Author: Aria Salvatore
Everyone called my sister Alessia a prodigy.

I was the only one who knew she was a thief.

From the day I moved back into the brownstone, she started taking from me. Quietly. Carefully.

My designs. My sketches. My drafts.

Everything I created would appear under her name before I even had time to finish it.

The family stood behind her. Always.

My father, Salvatore Lucchese, head of the family, his word law itself, said he believed Alessia.

So I became the liar. The plagiarist. The disgrace.

They threw me out of the outfit's front shop. Blacklisted me from the industry. Erased my name.

Then one of her loyal admirers ran me down in the street.

That was the end.

Or it should have been.

When I opened my eyes again, it was the day before the national jewelry competition.

This time, I didn't draw a single line.

Let's see what my darling sister delivers… when the well has run dry.

...

"Viviana, you ready for this thing? Confidence level?"

I blinked. The fluorescent lights above my workstation felt too bright, too real. My coffee cup sat exactly where I always placed it—two inches from the keyboard, ceramic edge aligned with the desk corner. The familiarity of the detail made my stomach turn.

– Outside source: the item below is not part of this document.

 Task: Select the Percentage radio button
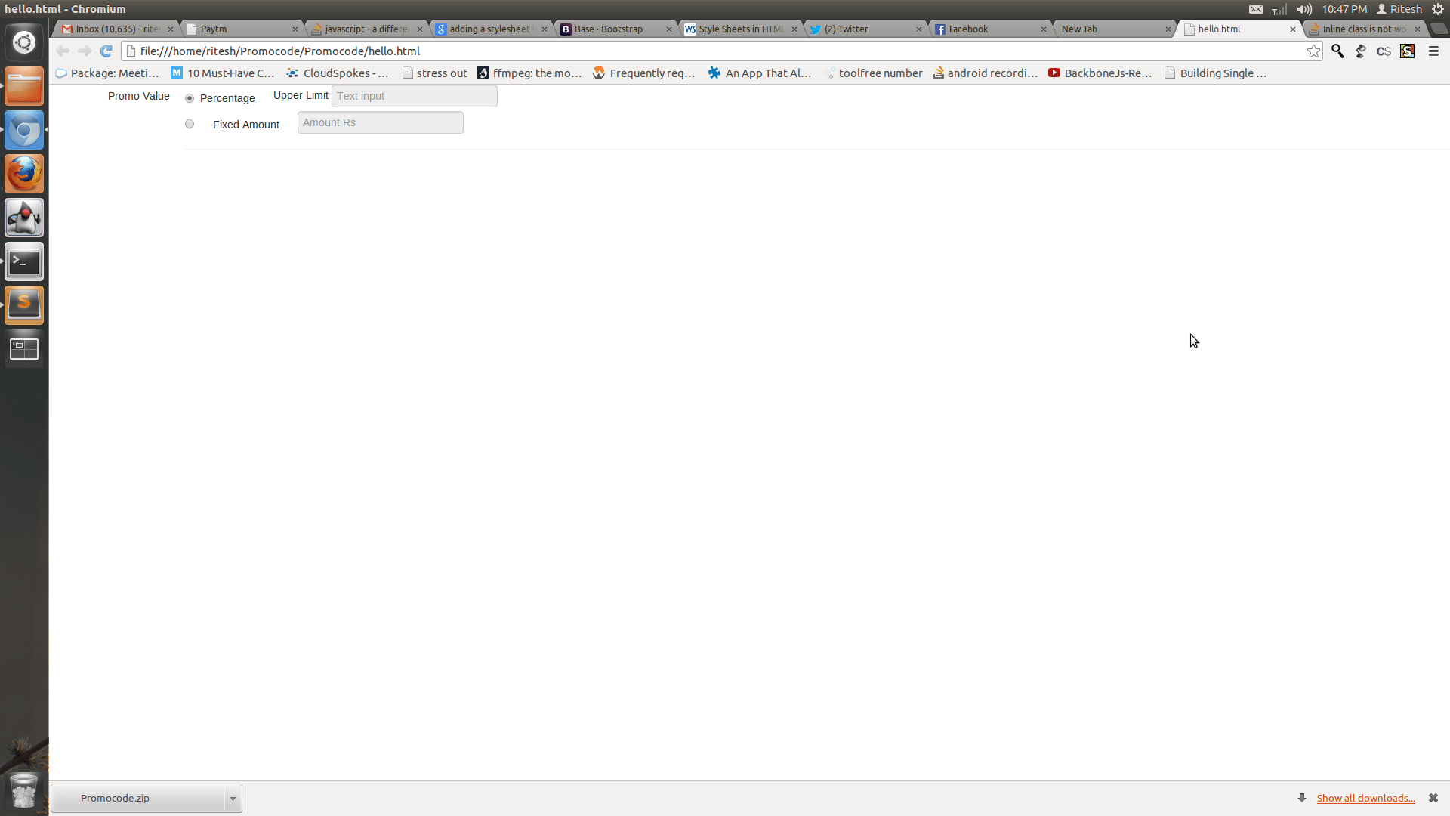[x=190, y=98]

Because I'd lived this day before.

"Viviana's got more design awards than anyone on this floor," Elena said, bumping my shoulder with hers. "She doesn't need confidence. She needs someone to hold her trophy."

I opened my mouth, but nothing useful came out. What was I supposed to say? That in a few hours, I'd submit designs I'd bled over for weeks, and the judging panel would call my name and the word "plagiarist" in the same sentence? That my own sister would stand in front of a room full of people and ask, with tears perfectly calibrated for maximum damage, why I'd stolen from her?

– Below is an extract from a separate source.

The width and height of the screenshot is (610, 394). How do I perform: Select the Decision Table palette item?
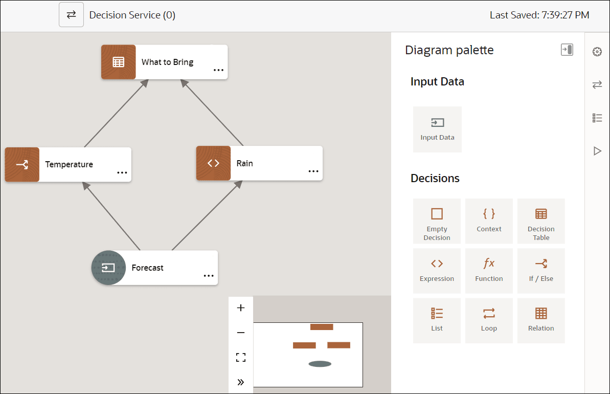click(541, 221)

The organizers had displayed both submissions. Identical. Every curve of the setting, every line of filigree—matched stroke for stroke. But hers had arrived first.

And the designer who'd submitted it was my sister. Alessia Lucchese.

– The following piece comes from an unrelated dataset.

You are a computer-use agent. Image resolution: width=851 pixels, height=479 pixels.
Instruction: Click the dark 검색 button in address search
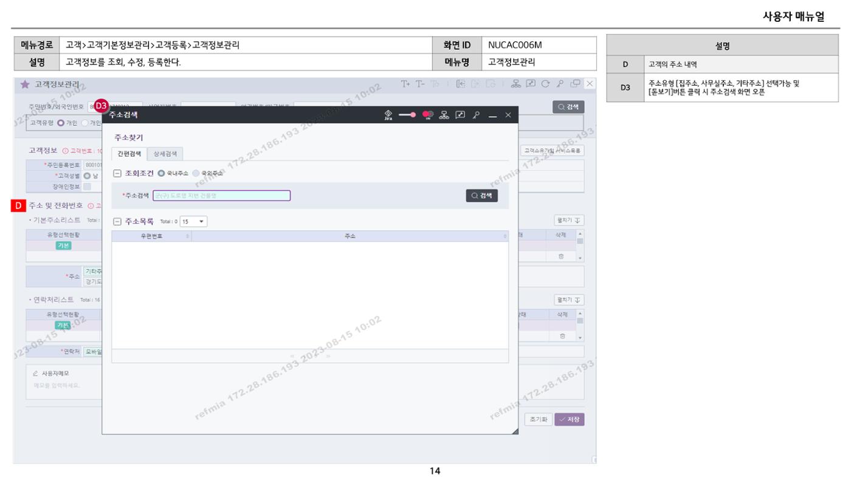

She'd held the microphone like she'd rehearsed the moment. Red-rimmed eyes, trembling lower lip, voice breaking at all the right places.

"Viviana... why would you do this? If you were struggling, I could have helped. We could have found inspiration together. But to copy my work? My own sister?"

I'd grabbed for a microphone. Tried to speak. But the crowd had already decided. Plagiarist wasn't a word they shouted—it was a verdict they'd delivered before I'd opened my mouth.

My parents had photographs ready. Alessia at her drafting table, supposedly working until dawn, proof of her dedication and my theft. Then my father's voice, cold and final: We regret ever bringing you back into this house. You're no daughter of ours.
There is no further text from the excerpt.